== Available records ==

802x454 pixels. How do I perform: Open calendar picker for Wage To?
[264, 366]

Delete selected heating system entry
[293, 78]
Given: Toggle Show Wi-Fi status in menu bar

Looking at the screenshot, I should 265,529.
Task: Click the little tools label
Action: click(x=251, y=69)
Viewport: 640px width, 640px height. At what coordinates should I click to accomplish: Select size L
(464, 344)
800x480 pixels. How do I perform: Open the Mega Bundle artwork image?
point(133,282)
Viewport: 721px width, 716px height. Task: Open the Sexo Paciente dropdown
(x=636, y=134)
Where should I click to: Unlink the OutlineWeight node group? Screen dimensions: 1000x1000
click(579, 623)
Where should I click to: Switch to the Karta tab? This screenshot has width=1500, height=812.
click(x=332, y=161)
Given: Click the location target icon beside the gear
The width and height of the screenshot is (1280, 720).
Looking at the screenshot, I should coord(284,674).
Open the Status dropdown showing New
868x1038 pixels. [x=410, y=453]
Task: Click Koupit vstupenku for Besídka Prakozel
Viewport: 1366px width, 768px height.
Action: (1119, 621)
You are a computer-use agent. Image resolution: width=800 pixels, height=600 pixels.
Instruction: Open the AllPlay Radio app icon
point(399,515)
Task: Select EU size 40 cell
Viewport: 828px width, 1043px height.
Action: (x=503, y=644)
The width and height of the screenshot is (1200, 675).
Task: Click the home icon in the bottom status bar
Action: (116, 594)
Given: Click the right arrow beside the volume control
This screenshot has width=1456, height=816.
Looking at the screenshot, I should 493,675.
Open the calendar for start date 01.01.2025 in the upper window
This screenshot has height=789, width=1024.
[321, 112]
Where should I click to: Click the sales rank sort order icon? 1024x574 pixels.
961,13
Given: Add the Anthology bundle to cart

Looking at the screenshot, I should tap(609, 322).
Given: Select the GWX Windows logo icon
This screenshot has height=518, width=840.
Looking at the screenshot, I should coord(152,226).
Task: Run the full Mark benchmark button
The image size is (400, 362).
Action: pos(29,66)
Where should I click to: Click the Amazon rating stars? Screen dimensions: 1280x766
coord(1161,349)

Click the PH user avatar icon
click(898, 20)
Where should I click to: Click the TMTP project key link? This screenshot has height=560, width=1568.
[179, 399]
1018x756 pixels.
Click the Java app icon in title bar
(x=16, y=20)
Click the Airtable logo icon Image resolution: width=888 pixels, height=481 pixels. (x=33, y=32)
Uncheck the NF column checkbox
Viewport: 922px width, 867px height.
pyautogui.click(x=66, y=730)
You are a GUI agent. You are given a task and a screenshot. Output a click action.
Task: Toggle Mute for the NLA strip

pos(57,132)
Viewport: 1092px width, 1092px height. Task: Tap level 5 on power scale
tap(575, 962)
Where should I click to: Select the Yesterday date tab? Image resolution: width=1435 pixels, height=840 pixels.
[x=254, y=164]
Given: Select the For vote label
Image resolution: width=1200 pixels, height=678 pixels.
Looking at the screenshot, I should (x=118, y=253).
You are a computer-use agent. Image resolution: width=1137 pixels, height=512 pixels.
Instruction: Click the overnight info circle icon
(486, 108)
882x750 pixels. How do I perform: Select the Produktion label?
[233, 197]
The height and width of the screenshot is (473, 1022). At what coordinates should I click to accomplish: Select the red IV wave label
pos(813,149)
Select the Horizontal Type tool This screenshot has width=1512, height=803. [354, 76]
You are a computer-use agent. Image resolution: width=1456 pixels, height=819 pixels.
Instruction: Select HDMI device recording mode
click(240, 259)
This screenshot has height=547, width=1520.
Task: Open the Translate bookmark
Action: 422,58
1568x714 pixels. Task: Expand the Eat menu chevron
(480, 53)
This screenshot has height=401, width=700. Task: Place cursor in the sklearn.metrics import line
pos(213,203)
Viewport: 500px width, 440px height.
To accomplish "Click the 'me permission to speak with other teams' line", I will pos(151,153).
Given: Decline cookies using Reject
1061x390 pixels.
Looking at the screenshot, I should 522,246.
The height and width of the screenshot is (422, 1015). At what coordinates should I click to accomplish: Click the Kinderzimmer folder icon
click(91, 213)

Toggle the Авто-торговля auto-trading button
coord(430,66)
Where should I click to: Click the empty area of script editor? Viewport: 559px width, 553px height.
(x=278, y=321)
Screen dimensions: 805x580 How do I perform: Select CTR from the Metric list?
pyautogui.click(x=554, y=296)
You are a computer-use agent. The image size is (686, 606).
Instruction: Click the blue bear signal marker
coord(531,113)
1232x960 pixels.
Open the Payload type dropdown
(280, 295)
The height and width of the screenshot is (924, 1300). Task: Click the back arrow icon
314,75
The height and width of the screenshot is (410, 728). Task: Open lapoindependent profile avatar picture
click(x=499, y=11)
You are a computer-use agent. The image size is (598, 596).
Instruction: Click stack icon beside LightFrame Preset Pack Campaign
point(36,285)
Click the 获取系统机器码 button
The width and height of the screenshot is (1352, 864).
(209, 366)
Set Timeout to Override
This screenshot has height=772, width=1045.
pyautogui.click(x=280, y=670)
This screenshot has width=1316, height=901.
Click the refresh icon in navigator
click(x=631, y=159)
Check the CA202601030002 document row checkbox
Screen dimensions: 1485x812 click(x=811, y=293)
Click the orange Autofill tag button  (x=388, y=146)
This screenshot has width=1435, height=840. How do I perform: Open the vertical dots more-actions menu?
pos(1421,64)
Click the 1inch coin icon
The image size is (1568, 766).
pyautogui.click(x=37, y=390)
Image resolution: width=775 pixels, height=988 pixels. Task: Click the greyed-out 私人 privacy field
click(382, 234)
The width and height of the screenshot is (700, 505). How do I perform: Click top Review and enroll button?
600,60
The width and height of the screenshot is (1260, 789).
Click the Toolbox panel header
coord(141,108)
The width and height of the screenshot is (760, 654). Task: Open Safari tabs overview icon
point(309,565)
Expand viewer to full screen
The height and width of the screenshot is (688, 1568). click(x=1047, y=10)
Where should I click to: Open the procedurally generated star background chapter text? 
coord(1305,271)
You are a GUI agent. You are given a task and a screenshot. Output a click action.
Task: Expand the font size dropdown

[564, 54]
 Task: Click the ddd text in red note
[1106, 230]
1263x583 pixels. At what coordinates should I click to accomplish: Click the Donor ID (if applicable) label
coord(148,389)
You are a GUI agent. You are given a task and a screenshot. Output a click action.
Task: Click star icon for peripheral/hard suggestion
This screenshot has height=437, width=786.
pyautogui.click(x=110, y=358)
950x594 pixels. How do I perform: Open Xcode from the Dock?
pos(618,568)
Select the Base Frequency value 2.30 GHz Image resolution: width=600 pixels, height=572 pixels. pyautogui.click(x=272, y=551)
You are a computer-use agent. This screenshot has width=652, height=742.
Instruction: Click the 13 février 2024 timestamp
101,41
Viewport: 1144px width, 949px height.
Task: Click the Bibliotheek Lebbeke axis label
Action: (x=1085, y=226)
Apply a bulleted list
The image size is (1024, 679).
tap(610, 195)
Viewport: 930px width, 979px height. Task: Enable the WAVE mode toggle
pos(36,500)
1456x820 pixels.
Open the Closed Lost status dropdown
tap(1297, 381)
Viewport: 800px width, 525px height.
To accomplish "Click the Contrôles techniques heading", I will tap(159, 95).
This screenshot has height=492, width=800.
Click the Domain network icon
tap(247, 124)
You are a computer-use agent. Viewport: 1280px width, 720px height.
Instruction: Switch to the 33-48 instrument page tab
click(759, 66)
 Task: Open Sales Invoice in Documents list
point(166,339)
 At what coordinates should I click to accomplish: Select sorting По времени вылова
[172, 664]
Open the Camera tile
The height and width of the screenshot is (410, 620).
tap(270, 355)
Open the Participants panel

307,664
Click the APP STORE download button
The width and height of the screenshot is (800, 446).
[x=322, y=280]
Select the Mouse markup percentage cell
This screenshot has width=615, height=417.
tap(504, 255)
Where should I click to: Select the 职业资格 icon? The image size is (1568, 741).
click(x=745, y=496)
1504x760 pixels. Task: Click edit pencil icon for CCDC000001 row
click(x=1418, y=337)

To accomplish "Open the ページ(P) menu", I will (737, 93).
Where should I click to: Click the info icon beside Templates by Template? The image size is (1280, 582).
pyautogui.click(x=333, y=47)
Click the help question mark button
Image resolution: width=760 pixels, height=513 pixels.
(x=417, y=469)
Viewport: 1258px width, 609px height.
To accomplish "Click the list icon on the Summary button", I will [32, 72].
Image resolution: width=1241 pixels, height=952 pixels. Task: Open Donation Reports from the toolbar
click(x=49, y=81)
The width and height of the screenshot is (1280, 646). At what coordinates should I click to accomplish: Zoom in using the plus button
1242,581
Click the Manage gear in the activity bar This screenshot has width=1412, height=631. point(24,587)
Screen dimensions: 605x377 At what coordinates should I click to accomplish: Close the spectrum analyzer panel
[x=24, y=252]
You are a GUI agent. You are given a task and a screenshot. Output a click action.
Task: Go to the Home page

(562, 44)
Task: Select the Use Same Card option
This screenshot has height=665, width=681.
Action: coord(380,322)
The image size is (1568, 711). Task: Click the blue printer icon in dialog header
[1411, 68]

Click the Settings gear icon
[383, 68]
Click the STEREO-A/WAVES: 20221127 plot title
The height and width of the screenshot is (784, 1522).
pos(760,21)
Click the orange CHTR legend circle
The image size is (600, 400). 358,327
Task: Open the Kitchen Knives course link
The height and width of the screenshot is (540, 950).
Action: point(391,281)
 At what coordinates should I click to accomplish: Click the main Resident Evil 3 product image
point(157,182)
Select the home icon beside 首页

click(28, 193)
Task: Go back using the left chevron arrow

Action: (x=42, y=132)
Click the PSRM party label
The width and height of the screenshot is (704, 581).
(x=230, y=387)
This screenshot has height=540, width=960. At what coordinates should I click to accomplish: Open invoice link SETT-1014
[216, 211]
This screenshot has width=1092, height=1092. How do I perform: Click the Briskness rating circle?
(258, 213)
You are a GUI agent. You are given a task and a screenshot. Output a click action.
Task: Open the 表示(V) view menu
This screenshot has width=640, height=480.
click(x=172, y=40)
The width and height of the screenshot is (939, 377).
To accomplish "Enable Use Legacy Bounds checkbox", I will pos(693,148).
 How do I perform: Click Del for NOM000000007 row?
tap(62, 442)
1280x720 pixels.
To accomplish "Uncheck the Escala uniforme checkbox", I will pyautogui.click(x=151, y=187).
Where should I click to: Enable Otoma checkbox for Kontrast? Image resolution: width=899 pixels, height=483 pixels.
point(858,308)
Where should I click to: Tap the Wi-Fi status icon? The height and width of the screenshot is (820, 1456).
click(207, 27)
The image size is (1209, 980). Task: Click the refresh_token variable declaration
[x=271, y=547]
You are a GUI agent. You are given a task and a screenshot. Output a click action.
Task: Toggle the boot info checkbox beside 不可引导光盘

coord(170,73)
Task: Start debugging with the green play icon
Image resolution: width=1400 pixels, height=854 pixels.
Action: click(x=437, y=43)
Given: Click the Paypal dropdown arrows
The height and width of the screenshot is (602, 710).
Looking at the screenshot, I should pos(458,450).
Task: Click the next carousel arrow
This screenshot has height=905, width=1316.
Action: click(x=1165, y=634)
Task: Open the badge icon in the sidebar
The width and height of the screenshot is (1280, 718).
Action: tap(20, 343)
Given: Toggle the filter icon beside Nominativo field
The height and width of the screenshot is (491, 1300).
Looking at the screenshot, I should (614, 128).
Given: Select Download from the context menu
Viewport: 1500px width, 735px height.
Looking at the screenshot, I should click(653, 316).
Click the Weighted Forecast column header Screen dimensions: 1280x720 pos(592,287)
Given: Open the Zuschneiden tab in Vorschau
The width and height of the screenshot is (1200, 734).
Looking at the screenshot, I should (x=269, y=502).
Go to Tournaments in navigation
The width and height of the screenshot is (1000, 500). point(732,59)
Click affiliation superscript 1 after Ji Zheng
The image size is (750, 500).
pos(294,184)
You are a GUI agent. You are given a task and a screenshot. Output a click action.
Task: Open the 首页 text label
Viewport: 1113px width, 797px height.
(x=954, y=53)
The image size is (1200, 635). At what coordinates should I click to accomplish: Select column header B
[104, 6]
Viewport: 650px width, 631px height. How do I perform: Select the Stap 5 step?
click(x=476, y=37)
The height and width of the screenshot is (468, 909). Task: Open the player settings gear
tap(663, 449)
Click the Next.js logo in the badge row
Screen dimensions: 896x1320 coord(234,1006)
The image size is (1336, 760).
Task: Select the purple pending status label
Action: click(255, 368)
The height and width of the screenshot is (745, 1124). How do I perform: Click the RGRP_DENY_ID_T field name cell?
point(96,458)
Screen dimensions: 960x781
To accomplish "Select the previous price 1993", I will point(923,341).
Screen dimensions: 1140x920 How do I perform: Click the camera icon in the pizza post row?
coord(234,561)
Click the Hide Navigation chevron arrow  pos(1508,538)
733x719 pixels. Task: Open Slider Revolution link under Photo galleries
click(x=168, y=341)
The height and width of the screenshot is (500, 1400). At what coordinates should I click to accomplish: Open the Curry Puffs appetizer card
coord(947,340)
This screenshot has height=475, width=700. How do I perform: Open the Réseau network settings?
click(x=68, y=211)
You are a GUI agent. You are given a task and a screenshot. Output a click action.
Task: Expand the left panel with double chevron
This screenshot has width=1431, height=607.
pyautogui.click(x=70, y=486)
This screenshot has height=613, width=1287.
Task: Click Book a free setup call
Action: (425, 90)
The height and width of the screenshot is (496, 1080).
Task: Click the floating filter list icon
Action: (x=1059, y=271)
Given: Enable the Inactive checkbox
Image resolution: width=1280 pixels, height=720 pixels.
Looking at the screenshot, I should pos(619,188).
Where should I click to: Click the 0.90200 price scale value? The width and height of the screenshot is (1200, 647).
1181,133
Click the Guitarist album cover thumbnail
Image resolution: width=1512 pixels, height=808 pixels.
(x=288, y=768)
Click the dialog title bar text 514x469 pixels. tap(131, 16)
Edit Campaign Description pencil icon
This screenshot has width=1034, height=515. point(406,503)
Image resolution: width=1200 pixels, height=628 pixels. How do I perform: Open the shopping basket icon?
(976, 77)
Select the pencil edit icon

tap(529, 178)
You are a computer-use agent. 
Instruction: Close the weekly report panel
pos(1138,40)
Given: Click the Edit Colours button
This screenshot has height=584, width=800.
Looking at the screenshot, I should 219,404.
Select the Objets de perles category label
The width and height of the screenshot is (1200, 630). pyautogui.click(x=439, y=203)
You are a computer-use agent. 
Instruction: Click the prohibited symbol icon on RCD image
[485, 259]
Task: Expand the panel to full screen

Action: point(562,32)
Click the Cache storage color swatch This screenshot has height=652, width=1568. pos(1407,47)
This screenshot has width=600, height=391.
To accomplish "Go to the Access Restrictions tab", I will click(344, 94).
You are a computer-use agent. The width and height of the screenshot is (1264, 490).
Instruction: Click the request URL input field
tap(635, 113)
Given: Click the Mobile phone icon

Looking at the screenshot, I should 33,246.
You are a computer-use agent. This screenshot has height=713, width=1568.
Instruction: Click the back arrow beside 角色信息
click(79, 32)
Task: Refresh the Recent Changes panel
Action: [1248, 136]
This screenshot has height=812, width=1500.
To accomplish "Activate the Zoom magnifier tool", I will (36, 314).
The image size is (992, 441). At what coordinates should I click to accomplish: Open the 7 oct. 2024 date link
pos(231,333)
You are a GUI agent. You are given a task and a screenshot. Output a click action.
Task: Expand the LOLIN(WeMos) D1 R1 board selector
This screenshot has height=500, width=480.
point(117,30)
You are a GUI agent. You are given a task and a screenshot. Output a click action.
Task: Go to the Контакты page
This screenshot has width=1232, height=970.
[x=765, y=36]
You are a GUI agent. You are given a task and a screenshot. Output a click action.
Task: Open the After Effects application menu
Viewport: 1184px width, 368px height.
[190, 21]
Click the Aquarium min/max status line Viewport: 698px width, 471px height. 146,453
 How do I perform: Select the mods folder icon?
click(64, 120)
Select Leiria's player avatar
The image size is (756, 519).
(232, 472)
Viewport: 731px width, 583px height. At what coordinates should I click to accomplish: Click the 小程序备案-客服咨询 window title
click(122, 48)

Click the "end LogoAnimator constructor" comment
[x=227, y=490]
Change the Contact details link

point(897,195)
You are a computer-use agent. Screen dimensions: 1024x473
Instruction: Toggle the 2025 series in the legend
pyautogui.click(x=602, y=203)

===

* **Instructions for the task**: Only the lines from the one with "The image size is (992, 441)." through the last line of the material above are to be duplicated, exactly and with both ends kept.

* **Response area**:
The image size is (992, 441). At what coordinates should I click to accomplish: Open the 7 oct. 2024 date link
pos(231,333)
You are a GUI agent. You are given a task and a screenshot. Output a click action.
Task: Expand the LOLIN(WeMos) D1 R1 board selector
This screenshot has height=500, width=480.
point(117,30)
You are a GUI agent. You are given a task and a screenshot. Output a click action.
Task: Go to the Контакты page
This screenshot has width=1232, height=970.
[x=765, y=36]
You are a GUI agent. You are given a task and a screenshot. Output a click action.
Task: Open the After Effects application menu
Viewport: 1184px width, 368px height.
[190, 21]
Click the Aquarium min/max status line Viewport: 698px width, 471px height. 146,453
 How do I perform: Select the mods folder icon?
click(64, 120)
Select Leiria's player avatar
The image size is (756, 519).
(232, 472)
Viewport: 731px width, 583px height. At what coordinates should I click to accomplish: Click the 小程序备案-客服咨询 window title
click(122, 48)

Click the "end LogoAnimator constructor" comment
[x=227, y=490]
Change the Contact details link

point(897,195)
You are a computer-use agent. Screen dimensions: 1024x473
Instruction: Toggle the 2025 series in the legend
pyautogui.click(x=602, y=203)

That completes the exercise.